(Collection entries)
========

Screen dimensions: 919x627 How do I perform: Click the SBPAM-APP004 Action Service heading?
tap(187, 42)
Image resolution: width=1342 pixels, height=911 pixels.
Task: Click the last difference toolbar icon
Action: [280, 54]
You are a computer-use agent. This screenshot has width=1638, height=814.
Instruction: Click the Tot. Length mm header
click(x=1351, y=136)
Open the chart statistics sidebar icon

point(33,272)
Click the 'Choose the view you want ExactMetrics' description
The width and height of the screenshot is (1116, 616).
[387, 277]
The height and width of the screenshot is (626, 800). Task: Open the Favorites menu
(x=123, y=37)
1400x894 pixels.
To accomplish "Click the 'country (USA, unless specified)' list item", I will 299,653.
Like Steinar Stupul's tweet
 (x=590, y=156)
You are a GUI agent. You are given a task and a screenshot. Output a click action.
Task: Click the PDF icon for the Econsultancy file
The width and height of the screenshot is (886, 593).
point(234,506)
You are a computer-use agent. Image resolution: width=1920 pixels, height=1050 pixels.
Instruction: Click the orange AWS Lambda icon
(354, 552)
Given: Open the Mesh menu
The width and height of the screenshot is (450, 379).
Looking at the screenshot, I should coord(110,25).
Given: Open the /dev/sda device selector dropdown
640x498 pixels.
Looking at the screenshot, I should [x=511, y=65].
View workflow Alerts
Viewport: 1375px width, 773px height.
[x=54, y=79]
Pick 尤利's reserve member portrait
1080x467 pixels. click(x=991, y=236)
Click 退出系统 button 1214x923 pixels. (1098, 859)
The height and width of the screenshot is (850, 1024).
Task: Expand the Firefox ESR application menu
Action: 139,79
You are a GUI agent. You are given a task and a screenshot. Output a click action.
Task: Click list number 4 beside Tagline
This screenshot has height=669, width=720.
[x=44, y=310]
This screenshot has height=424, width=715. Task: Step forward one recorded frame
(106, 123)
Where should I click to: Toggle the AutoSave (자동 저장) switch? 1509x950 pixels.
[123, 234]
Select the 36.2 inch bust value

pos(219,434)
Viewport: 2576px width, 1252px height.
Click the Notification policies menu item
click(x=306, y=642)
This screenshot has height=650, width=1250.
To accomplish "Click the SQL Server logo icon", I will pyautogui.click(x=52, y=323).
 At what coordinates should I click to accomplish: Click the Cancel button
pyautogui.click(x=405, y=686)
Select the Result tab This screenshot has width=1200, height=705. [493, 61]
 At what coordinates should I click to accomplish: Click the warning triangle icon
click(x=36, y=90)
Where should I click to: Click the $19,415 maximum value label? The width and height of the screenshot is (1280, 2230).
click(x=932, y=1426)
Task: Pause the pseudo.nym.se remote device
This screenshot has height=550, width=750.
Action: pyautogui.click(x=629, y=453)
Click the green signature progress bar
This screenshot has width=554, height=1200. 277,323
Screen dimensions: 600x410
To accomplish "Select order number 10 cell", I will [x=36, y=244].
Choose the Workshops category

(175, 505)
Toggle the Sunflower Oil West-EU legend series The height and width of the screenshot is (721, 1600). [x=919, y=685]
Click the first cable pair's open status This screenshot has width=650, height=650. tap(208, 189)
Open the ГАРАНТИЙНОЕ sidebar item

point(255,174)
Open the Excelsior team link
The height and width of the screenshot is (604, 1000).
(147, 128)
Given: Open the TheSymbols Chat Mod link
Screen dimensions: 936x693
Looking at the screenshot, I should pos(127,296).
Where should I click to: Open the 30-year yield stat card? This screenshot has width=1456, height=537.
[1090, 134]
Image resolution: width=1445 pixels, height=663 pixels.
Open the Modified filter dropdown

========

▸ **What the task asks**: What are the lines of the data above that include the string "computer"? Copy them.

▸ **Answer section**:
You are a computer-use agent. This screenshot has width=1638, height=814.
You are a computer-use agent. Image resolution: width=1920 pixels, height=1050 pixels.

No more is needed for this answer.